Some Sacrifices are Necessary

So what can you do in a situation like the one I mentioned? Acknowledge why it’s understandable that they can like something, but still be firm with your decision. For example, your child has to understand that compromises and sacrifices are part of life. 

Children often feel like their “needs” have to be prioritized over others. But this doesn’t mean that your child is always going to be selfish. As a parent, we can take this opportunity to let them understand the importance of generosity and empathy. 

For example, you can give your child an idea of why he/she can’t go on a trip because his/her sibling is sick. Let him/her know that the sibling needs to be taken care of and that he/she is not doing it to compete with them. 

Preventing Trouble

Another instance where it should be an easy decision why you should say no to your child is when safety is at risk. For example, I’ve read this guide on how to choose scooters for kids, so I’m aware of what scooter model I should start my child with. 

However, my son insists that he can already try the two-wheel model that his friend uses. After some time explaining the potential bad outcomes and that it’s okay to use a different-looking scooter, my son finally agreed.

Children need guidance to explain why some decisions might hurt them or cause danger to others. Saying no will allow them to practice some time to think first before doing something and make better choices.

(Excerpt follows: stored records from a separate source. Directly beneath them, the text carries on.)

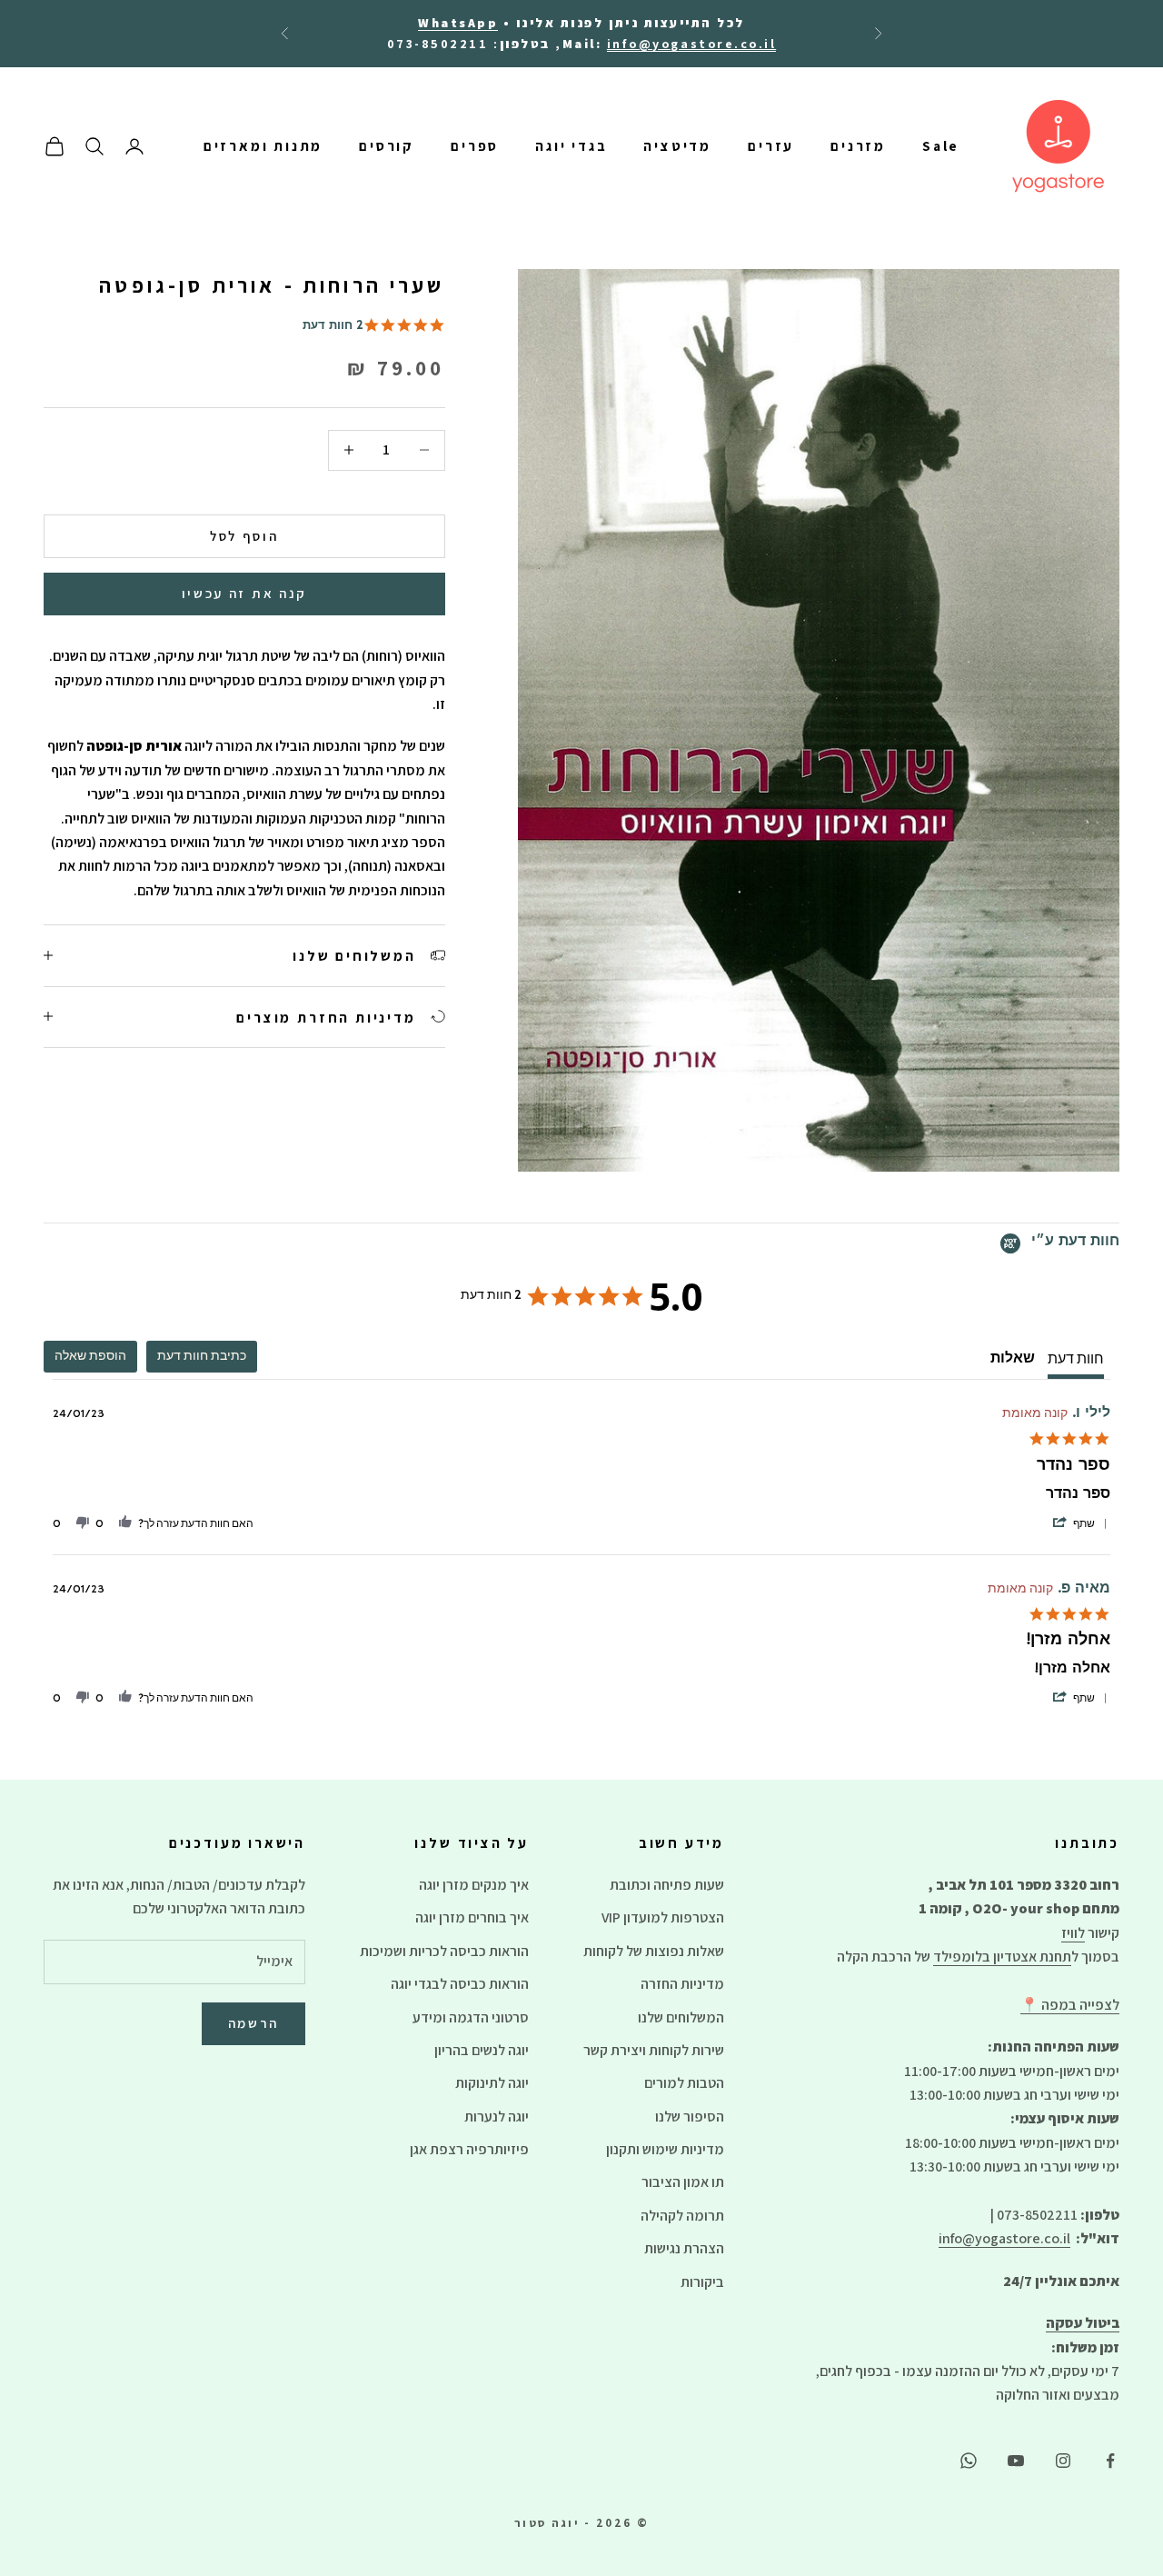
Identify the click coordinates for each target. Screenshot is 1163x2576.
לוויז (1073, 1932)
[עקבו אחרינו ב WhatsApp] (968, 2460)
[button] (1079, 1524)
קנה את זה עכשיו (245, 593)
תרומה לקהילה (682, 2215)
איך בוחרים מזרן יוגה (472, 1917)
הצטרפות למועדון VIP (662, 1917)
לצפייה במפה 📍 (1069, 2004)
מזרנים (858, 146)
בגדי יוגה (571, 146)
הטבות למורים (684, 2082)
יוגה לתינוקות (492, 2082)
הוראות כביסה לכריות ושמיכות (444, 1951)
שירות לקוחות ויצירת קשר (653, 2050)
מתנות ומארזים (263, 146)
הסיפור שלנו (689, 2116)
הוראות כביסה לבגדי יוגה (460, 1983)
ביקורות (702, 2281)
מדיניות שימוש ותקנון (665, 2149)
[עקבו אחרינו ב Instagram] (1063, 2460)
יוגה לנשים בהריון (481, 2050)
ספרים (475, 146)
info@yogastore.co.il (1004, 2238)
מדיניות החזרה (682, 1983)
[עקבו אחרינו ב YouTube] (1016, 2460)
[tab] (201, 1357)
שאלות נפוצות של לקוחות (653, 1951)
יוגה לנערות (496, 2116)
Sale (940, 146)
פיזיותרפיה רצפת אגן (469, 2149)
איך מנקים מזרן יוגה (474, 1884)
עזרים (771, 146)
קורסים (386, 146)
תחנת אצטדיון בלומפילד (1002, 1956)
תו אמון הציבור (682, 2182)
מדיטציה (677, 146)
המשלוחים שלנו (681, 2017)
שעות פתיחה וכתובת (667, 1884)
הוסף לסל (244, 535)
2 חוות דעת (333, 327)
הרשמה (254, 2023)
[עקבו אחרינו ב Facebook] (1110, 2460)
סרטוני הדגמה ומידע (471, 2017)
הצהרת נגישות (684, 2248)
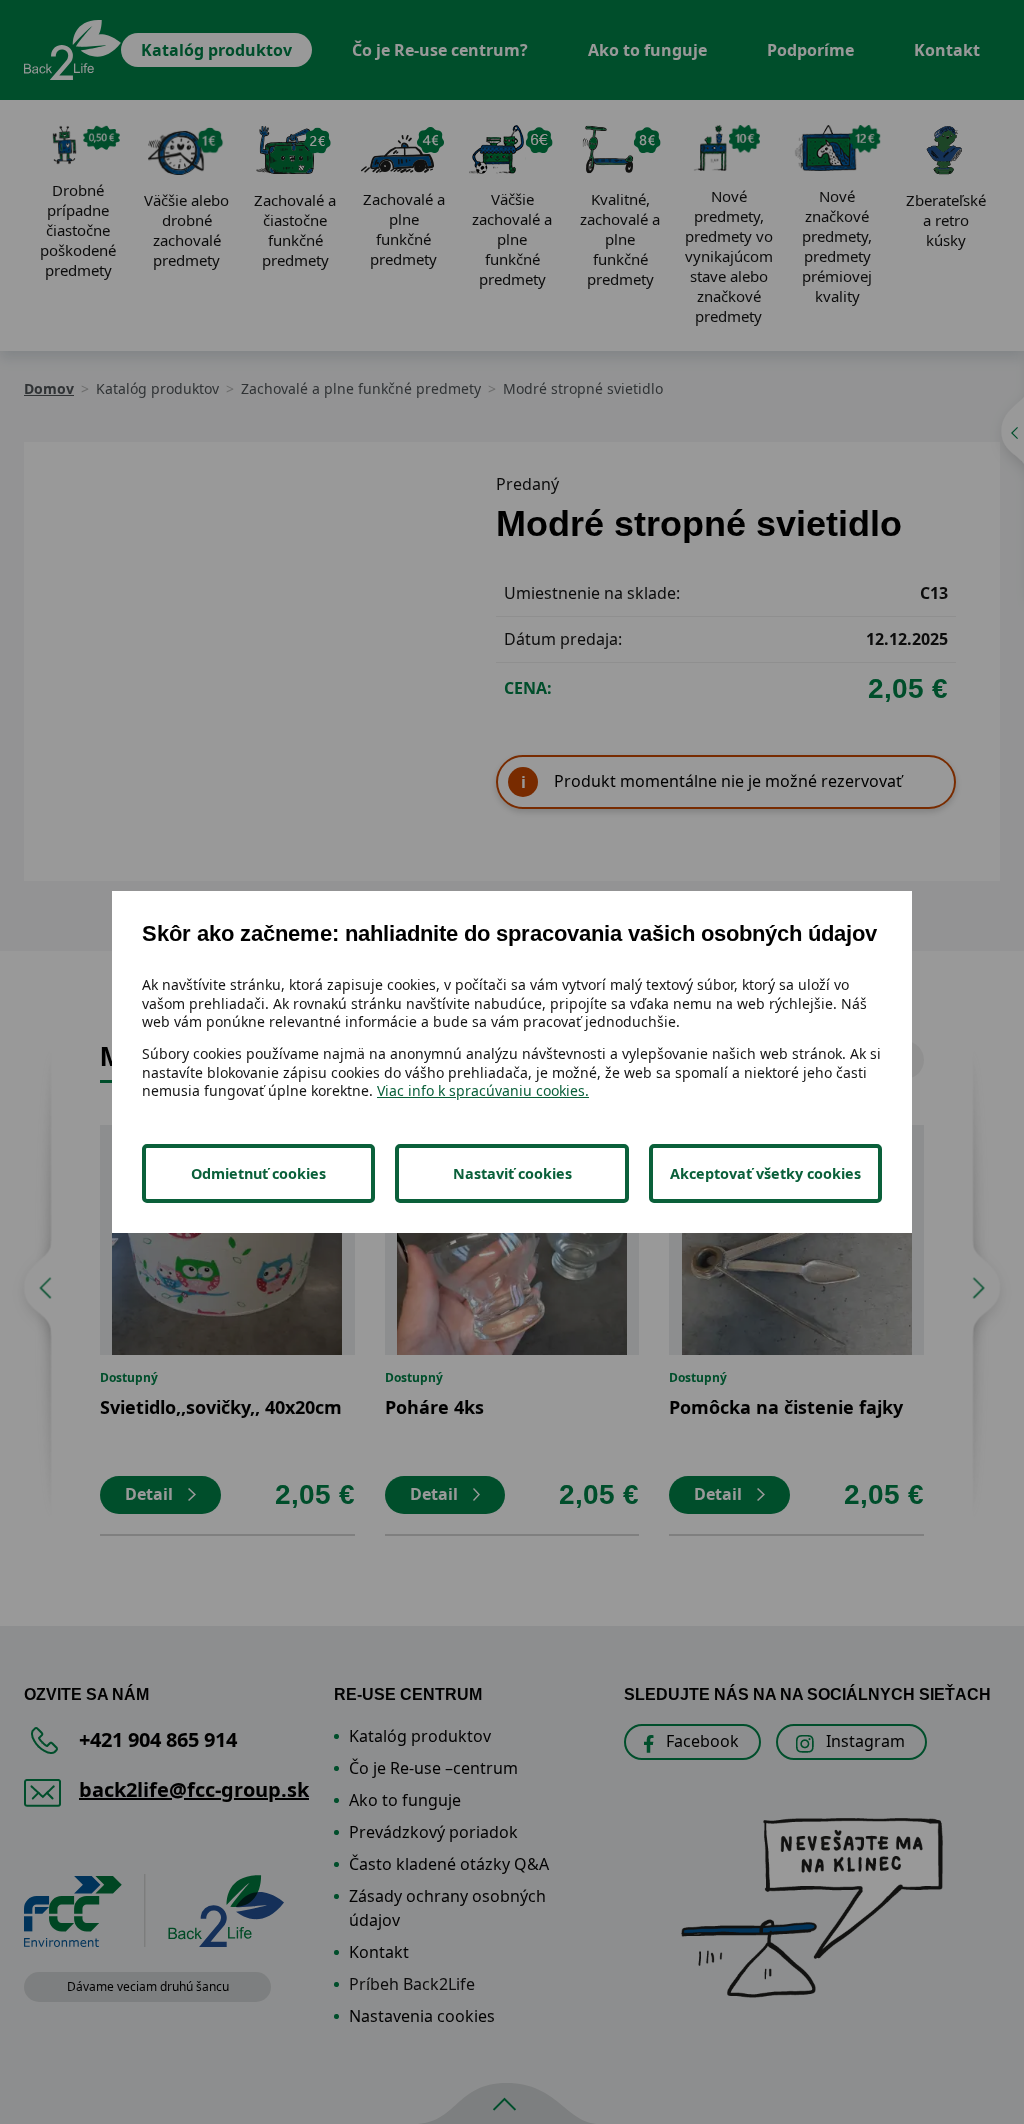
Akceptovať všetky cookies (765, 1173)
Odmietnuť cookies (258, 1173)
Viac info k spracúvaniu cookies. (483, 1090)
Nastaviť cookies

How to Say No to Your Kids

Offer a Specific Answer and Explain Why

It’s understandable for your child to feel frustrated, especially if you can’t give a definite answer to why you have to disagree and say no to them. This just leads to begging and whining, so you have to be authoritative yet clear to why it’s not going to happen. If you don’t, your child will probably just end up thinking that mom or dad is doing it just to be mean. So when you have to say no, be clear about your reasons. 

Give an Alternative

Lastly, another trick that you can do is by simply offering an alternative or multiple choices instead of directly saying no. For example, your child might want to play video games for longer. Instead of taking the privilege fully, offer options. Say that they can either stop now and do their homework so they can play for 30 minutes longer or continue playing but won’t be allowed to play again later on. Redirection is an excellent way of saying no without looking like a bad parent, especially with very young kids.